/DBSCANSD

Java implementation for DBSCANSD, a trajectory clustering algorithm.

Primary LanguageJavaMIT LicenseMIT

DBSCANSD

Java implementation for DBSCANSD, a trajectory clustering algorithm.

Brief Introduction

DBSCANSD (Density-Based Spatial Clustering of Applicationswith Noise considering Speed and Direction)[1] is a clustering algorithm extended from DBSCAN [2]. It can consider speed and direction, which is essential for maritime lanes extraction. The output of this algorithm is a set of Gravity Vectors (GV) and Sampled Stopping Points (SSP).

In the present version, the implementation has not included generating SSP yet, but I shall add this part later.

Since the AIS data provided for this project is confidential, I cannot upload it to github as example. But I generated a toy data set and put it in the src folder which can be tested with the program.

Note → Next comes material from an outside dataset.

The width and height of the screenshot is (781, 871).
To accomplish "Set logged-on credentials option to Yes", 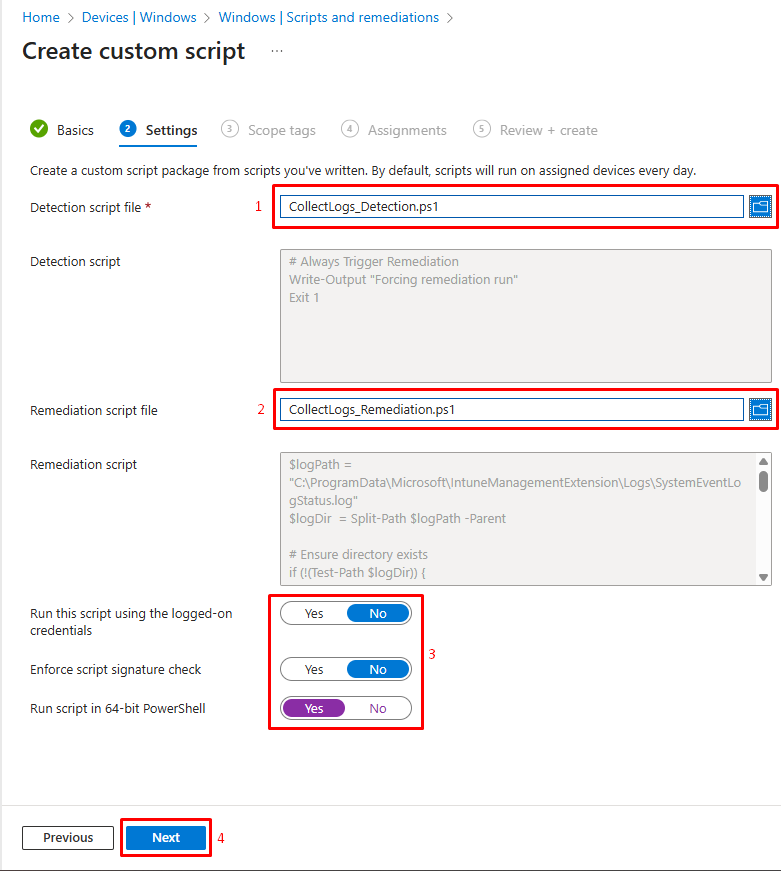I will click(x=314, y=613).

And it will be great if you use this algorithm for other domains' problems, such as tracking data of vehicles, pedestrian, hurricane or animals.

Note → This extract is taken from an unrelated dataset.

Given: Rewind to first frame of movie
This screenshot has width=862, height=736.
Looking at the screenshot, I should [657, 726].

More details about this algorithm can be found in [1]. The link is as following:

http://ieeexplore.ieee.org/xpls/abs_all.jsp?arnumber=7004281

How To Run The Code ?

After downloading it to local,

  1. cd to the folder of src/boliu/dbscansd/

  2. compile all the .java files using:

    javac *.java

  3. cd to the folder of src/

  4. execute the program using the following either command:

    java boliu.dbscansd.Main inputfile outputfile lineNum eps minPts maxSpd maxDir isStop

     * @param           inputfile the input file path
     * @param           outputfile the output file path
     * @param lineNum   the designated number of trajectory points for clustering (if the size of the input file is less than lineNum, it will extract all the points)
     * @param eps       1st parameter of DBSCANSD, the radius
     * @param minPts    2nd parameter of DBSCANSD, the minimum number of points
     * @param maxSpd	   3rd parameter of DBSCANSD, the maximum SOG difference
     * @param maxDir	   4th parameter of DBSCANSD, the maximum COG difference
     * @param isStop	   boolean value (0/1), if you would like to cluster stopping points (1) or moving points (0)
    

    --e.g. java boliu.dbscansd.Main toy_data.csv output 70000 0.03 50 2 2.5 0

     In this way, the program will do the job on toy_data.csv file. 
     It will extract the first 70,000  moving points from the data and then run DBSCANSD on the dataset. 
     The final output will be two files: 
        output_gv.csv (gravity vectors)
        output_movingclusters.csv (original clustering results with more rows).
    
  5. waiting for the result :) The running time will vary with different sizes of the input data and other input parameters.

  6. Star it if it helps *-*

Reference

[1] Liu, Bo, et al. "Knowledge-based clustering of ship trajectories using density-based approach." Big Data (Big Data), 2014 IEEE International Conference on. IEEE, 2014.

[2] Ester, Martin, et al. "A density-based algorithm for discovering clusters in large spatial databases with noise." Kdd. Vol. 96. No. 34. 1996.